### Aim of the exercise
When the string "link" occurs in a line of the listing below, return that line.

Start of The data

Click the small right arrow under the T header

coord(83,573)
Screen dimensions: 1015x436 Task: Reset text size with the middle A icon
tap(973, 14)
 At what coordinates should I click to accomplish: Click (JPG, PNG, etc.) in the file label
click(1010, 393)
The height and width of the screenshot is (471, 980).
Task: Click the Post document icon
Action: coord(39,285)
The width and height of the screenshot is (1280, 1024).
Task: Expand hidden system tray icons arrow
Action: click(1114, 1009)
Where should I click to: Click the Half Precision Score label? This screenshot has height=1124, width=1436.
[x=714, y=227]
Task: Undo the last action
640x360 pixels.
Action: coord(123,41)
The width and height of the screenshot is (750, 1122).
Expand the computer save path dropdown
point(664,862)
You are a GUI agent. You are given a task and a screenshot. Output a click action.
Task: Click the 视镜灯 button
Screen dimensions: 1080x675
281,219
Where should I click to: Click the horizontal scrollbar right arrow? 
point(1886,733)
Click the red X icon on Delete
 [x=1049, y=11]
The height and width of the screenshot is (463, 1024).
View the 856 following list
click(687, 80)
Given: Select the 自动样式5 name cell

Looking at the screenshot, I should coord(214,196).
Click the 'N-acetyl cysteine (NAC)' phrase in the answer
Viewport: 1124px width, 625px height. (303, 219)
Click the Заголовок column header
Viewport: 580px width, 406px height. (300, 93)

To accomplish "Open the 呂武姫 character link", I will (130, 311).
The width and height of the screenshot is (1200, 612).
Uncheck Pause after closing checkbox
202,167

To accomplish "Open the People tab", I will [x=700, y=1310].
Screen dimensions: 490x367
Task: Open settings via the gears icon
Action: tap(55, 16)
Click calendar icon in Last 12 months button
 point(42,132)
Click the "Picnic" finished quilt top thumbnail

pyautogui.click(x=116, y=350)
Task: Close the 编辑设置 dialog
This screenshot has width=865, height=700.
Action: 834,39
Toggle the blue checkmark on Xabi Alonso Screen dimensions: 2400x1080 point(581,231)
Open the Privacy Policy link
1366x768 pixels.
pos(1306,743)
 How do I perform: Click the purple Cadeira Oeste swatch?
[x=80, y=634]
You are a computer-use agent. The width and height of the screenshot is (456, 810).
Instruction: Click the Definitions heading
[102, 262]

End of The data

### Task answer
To accomplish "Open the 呂武姫 character link", I will (130, 311).
Open the Privacy Policy link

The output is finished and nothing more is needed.